Comment financez-vous votre programme ?

Avec l’aide d’un comité de soutien et des dons privés. Je me déplace en voiture et, parfois, je mange en bord d’autoroute… On m’a reproché d’avoir été invité par le comité de Normandie pour un repas de 30 euros. Je ne commenterai pas. Cela s’inscrit dans des relents de campagne électorale interne.

Votre mesure phare pour le rugby amateur ?

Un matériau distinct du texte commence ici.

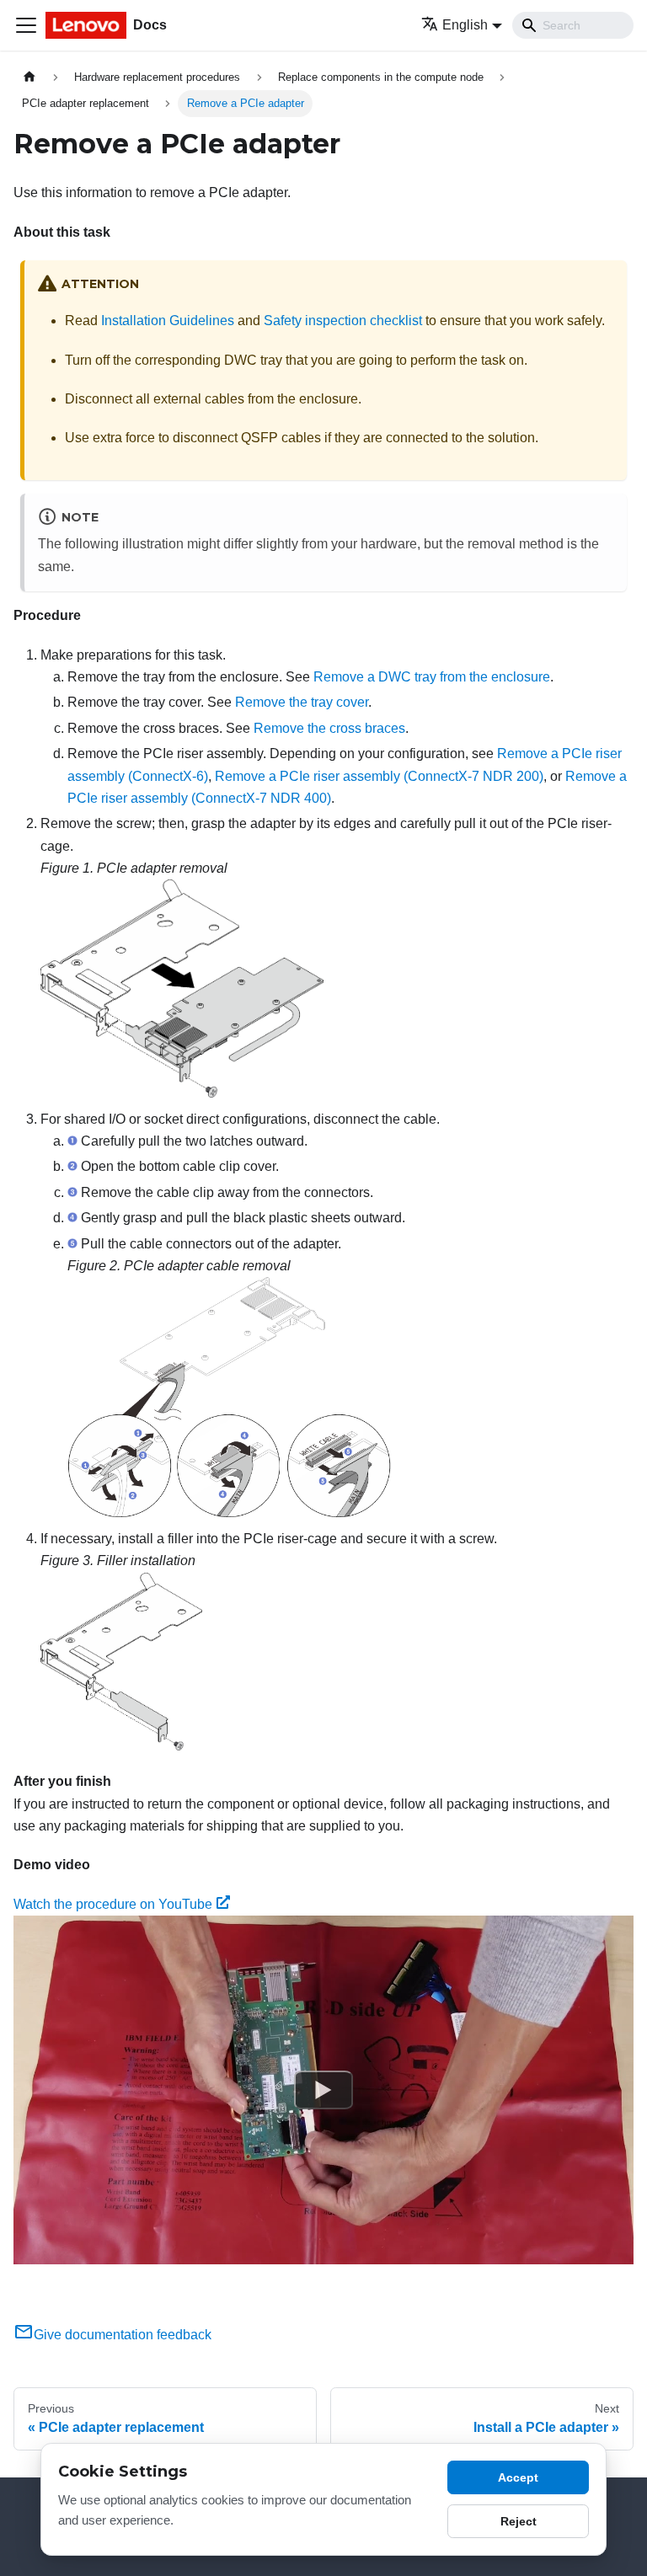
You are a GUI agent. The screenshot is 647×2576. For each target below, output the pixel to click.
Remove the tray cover (301, 702)
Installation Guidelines (167, 320)
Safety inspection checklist (343, 320)
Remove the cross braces (329, 728)
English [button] (465, 25)
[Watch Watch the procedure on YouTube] (323, 2090)
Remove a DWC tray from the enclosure (431, 677)
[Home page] (29, 77)
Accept (518, 2477)
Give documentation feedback (122, 2334)
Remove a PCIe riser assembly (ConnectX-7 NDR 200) (379, 776)
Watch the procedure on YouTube (112, 1904)
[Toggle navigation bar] (26, 25)
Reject (518, 2521)
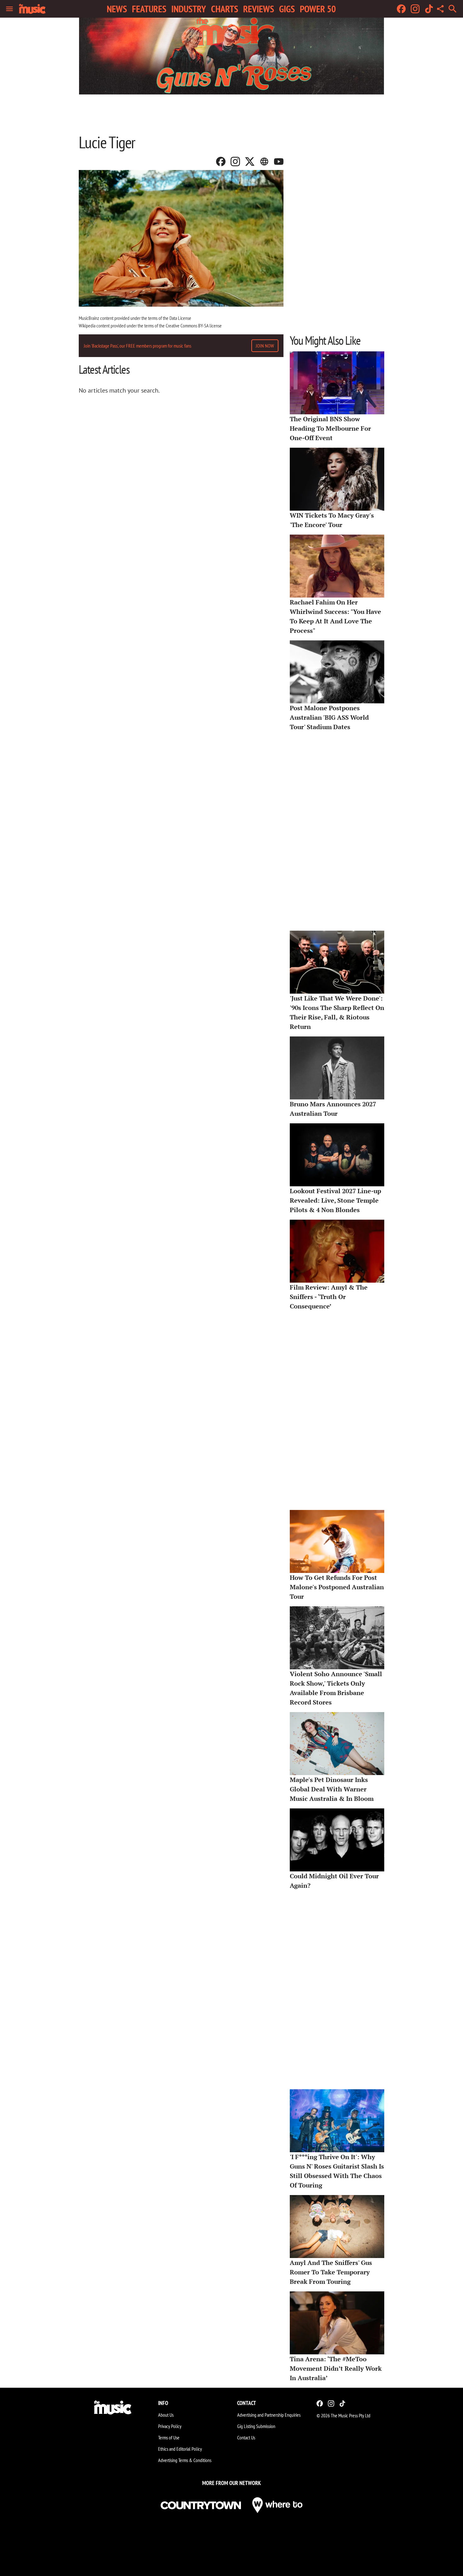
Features (149, 9)
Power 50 (318, 9)
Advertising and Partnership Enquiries (268, 2414)
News (117, 9)
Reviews (258, 9)
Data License (180, 318)
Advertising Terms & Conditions (184, 2460)
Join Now (265, 346)
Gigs (287, 9)
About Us (166, 2414)
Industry (188, 9)
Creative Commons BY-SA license (194, 325)
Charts (224, 9)
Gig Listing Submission (256, 2426)
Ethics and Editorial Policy (180, 2448)
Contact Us (246, 2437)
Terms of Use (169, 2437)
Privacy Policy (169, 2426)
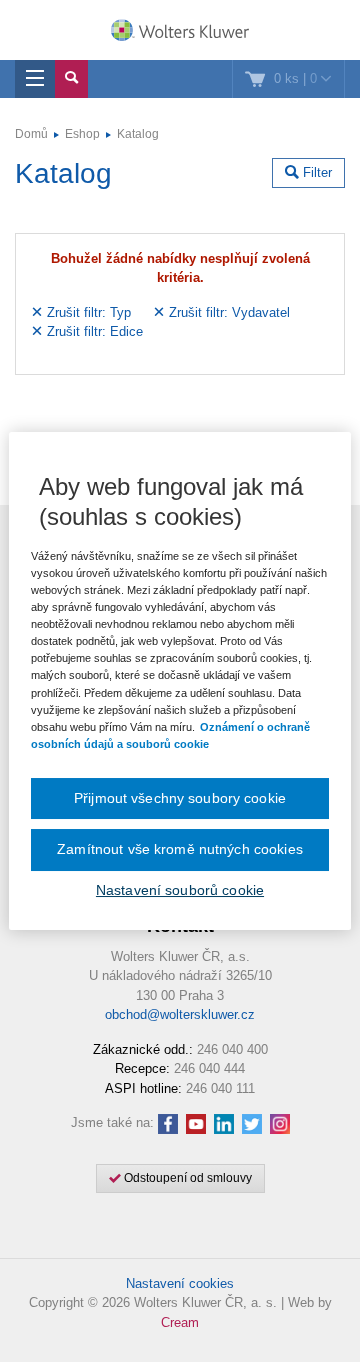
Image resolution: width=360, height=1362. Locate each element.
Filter (315, 172)
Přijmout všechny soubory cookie (180, 798)
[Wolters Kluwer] (180, 32)
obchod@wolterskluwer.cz (180, 1014)
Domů (31, 134)
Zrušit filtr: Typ (87, 312)
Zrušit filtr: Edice (93, 331)
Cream (180, 1322)
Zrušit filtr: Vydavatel (227, 312)
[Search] (71, 79)
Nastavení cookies (180, 1283)
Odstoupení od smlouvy (186, 1178)
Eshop (82, 134)
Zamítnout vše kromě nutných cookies (180, 849)
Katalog (138, 134)
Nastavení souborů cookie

Ce qui m’importe c’est d’avoir un ensemble de choses qui concourent et permettent de faire progresser le rugby français. Je ne suis pas l’homme d’une mesure, ou d’une annonce ; je ne suis pas homme politique. Ce n’est pas moi qui vais annoncer « Votez pour moi, je vous dissous demain. ». Article 1 du programme de quelqu’un… Je ne sais pas si c’est un Pronunciamiento ou quoi (procédé par lequel l’armée se déclare contre le gouvernement en place dans le but de le renverser) ! Ma mission est ailleurs, claire et précise. Depuis le début de mon mandant, la FFR a clairement essayé d’accompagner les territoires, selon leur réalité et leurs besoins propres. Mais, en même temps, il y a une France à construire et il est de mon devoir de l’accompagner en fixant des règles communes, qui parlent et s’imposent à tous.